This employee made a questionable professional move. You won’t believe what happens next.

Last month the World Economic Forum graduated another awesome cohort of 20+ Global Leadership Fellows. I was so giddy for being their Alumni keynote. Especially that I had left my high-flying job there only 3 months earlier. I felt my only “achievement” to speak of, was that I had left the Forum – a decision that had been described as “stupid” by my then-boss (who’s a mentor and awesome in his own right), and as “crazy” by many of my big-mouthed-truth-speaking colleagues.

So I made a crazy, stupid professional decision. Here’s sharing what’s happened since, in the hopes that there is something relevant for recent graduates or those taking stock of your professional life.

Why I left

My résumé is like a lot of my colleagues’: a trail of organizations (World Bank, UN, Harvard, ministries…) that makes my parents proud. In continuing with that tradition, I joined the World Economic Forum as the youngest Global Leadership Fellow of 2012. Within 3 years I was the Forum’s youngest director. I had a great team. I loved my boss. I enjoyed my work.

Okay… so why did I leave? Truth is, I became comfortable. I knew my way around. Something weird started to happen which is slightly embarrassing to admit. I started to believe that I’m naturally good. I became a bit more defensive about my weaknesses. A bit too measured in my risks. A bit too careful.

In short I was loosing my growth mindset – the very same thing that had gotten me where I was. I needed to scare myself a bit (now I’m scared pretty much all the time).

What it’s like to be out there

To be clear, I am not preaching for leaving corporate, established jobs.

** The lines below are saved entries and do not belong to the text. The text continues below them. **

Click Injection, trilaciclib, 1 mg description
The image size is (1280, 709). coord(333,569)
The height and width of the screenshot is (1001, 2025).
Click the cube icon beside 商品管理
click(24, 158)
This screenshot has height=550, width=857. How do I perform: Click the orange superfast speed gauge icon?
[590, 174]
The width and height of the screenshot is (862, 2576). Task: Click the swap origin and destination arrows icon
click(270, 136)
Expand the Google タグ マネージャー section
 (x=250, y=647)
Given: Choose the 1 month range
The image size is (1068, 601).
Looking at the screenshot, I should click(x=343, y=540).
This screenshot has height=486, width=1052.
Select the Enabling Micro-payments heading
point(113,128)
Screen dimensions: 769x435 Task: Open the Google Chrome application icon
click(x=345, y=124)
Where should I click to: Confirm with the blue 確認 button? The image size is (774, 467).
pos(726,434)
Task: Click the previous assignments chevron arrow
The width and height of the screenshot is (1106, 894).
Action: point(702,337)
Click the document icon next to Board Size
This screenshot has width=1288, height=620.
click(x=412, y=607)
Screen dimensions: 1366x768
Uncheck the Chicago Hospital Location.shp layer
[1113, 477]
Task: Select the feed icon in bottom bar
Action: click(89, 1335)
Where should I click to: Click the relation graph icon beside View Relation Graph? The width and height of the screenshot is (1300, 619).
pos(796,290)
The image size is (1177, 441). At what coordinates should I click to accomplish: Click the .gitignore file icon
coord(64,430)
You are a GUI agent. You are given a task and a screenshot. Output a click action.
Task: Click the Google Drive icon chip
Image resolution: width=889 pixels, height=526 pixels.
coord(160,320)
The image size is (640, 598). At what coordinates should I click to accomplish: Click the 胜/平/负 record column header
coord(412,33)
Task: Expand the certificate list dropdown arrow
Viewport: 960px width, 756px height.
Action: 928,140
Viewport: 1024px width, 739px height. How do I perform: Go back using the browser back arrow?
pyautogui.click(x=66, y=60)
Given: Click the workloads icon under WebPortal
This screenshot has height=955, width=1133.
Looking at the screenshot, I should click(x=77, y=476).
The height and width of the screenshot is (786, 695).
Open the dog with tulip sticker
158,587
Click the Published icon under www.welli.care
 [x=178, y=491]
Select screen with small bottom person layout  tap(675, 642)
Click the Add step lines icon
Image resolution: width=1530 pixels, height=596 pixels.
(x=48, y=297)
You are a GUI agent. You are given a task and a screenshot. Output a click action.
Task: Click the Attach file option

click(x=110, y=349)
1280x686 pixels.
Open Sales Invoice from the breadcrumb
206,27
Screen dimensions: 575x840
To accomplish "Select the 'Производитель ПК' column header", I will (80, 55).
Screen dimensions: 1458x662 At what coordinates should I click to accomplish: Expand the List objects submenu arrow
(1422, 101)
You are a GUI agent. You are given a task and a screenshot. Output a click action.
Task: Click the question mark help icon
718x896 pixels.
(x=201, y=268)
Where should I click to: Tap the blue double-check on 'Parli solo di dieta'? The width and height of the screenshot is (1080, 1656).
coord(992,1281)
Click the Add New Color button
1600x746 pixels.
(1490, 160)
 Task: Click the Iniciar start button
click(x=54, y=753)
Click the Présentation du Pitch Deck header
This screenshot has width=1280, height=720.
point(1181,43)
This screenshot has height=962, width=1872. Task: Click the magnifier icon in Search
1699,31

But I am preaching for leaving our comfort zones.

For full disclosure: I do feel stupid everyday, because there’s so much I don’t know as a first time entrepreneur. And I do feel crazy, because at Huloul, the organization I co-founded (launching soon!), we want to make governments in the Middle East more accountable by informing and engaging citizens in typically dreadfully boring topics like policy and economics.

Here are a few more things that’ll happen when you set off on your own.

  1. You will crave external validation (because you don’t have a boss). People liking my tweets is the most upward feedback I get these days.
  2. You’ll discover the best of feelings: employing people with funds you raised. I can hire a woman living in Gaza under occupation, working from home, because she has good internet and great UI/UX skills. That’s a great power to have.
  3. You’ll discover the worse of feelings: the daily micro-failures. The uncertainty of not knowing whether I am spinning on a hamster wheel or on the mountain track.
  4. The realest thing that happens is that you no longer have a system to rely on. It’s DIY all the way. I can spend a full day choosing fonts. Yet, somehow, it’s so rewarding.

This got me thinking: why do so many of us Fellows, choose the entrepreneurial path after graduating from the program? Probably because we have no clue how hard and lonely it can be. But also because we’re primed for thinking differently. We’re awakened to all the global challenges that need solving. We’re empowered to visualize solutions. We’re offered a laboratory of the world and of power in a safe, contained environment. And we’re surrounded with a network of kindred fellows to experiment together.

This ecosystem of people with public sector hearts & private sector minds, united for purpose and for action, is undoubtedly what’s needed in a future so uncertain it’s been dubbed the “fourth industrial revolution”.

In conclusion

Sometimes to keep growing, we need to make unconventional moves.

The good news is: nothing is too crazy or stupid when we put our growth mindset on, because everything is an opportunity – to acquire experiences, gain skills, and maybe even to succeed.

The real value of an education, especially one like the Global Leadership Fellows Programme – has little to do with knowledge, and much to do with awareness and consciousness.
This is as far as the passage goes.